**What you should do**
Filter the entries below, keeping every line that has the word "agent".

--- Material for the task ---

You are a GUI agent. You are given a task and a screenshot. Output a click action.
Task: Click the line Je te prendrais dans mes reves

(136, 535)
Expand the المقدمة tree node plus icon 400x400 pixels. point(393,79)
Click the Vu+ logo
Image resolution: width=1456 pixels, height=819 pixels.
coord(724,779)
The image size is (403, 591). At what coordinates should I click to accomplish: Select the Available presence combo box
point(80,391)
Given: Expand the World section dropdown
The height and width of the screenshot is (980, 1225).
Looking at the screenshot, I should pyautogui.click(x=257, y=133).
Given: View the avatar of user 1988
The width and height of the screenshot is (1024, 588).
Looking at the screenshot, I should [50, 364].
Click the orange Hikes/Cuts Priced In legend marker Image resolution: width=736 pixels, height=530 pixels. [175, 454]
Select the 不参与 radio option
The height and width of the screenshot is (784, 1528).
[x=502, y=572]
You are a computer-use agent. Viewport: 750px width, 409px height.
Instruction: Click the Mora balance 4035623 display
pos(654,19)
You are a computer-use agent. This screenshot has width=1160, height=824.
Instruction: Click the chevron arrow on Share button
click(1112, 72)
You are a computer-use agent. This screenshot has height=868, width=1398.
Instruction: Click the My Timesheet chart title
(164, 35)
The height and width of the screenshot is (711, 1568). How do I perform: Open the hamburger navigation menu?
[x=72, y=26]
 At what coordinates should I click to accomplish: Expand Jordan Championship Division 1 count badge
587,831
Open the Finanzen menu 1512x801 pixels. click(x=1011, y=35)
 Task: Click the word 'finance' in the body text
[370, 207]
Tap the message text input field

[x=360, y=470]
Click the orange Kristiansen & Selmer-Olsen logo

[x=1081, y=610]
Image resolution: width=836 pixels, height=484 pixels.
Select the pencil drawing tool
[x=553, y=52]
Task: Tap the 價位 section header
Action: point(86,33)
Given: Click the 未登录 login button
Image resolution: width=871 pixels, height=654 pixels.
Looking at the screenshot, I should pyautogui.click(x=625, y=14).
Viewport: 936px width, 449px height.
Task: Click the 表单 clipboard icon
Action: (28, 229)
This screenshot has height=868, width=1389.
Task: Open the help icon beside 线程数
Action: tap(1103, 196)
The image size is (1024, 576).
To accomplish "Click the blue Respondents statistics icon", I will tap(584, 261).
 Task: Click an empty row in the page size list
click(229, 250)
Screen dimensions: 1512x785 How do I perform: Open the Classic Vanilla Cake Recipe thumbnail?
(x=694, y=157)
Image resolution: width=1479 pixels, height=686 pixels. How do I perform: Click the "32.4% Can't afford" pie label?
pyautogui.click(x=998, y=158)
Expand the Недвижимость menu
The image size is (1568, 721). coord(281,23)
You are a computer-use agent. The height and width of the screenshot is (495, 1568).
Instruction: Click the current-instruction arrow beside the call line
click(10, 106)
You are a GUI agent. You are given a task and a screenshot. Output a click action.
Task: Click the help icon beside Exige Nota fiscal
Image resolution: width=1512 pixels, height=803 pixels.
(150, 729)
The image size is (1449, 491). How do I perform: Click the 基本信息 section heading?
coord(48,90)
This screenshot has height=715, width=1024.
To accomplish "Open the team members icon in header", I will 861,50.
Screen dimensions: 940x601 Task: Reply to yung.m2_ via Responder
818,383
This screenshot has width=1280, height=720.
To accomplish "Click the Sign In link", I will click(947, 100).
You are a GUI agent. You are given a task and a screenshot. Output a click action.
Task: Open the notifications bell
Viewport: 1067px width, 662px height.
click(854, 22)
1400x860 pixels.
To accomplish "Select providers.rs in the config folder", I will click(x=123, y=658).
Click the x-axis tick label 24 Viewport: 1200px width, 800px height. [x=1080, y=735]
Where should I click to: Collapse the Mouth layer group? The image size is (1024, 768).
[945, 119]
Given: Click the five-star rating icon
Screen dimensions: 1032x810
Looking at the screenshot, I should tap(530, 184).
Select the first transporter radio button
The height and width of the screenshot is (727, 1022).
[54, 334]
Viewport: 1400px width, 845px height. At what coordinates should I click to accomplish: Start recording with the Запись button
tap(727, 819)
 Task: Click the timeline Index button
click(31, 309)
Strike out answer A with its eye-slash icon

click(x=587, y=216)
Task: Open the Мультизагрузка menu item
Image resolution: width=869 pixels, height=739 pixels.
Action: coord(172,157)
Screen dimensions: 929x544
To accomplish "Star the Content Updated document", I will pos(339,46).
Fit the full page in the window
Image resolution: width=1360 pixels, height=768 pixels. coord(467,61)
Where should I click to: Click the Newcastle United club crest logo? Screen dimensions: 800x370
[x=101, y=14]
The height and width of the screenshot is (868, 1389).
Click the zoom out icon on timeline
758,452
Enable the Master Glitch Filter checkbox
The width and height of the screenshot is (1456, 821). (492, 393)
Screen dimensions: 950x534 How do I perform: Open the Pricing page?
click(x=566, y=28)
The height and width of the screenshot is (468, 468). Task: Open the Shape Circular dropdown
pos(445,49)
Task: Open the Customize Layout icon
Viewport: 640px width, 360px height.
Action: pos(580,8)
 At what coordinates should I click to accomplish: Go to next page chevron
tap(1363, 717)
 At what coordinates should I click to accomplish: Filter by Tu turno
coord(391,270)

---

**Solution to this exercise**
You are a GUI agent. You are given a task and a screenshot. Output a click action.
You are a computer-use agent. Viewport: 750px width, 409px height.
You are a computer-use agent. This screenshot has width=1160, height=824.
You are a computer-use agent. This screenshot has height=868, width=1398.
You are a computer-use agent. The height and width of the screenshot is (495, 1568).
You are a GUI agent. You are given a task and a screenshot. Output a click action.
You are a GUI agent. You are given a task and a screenshot. Output a click action.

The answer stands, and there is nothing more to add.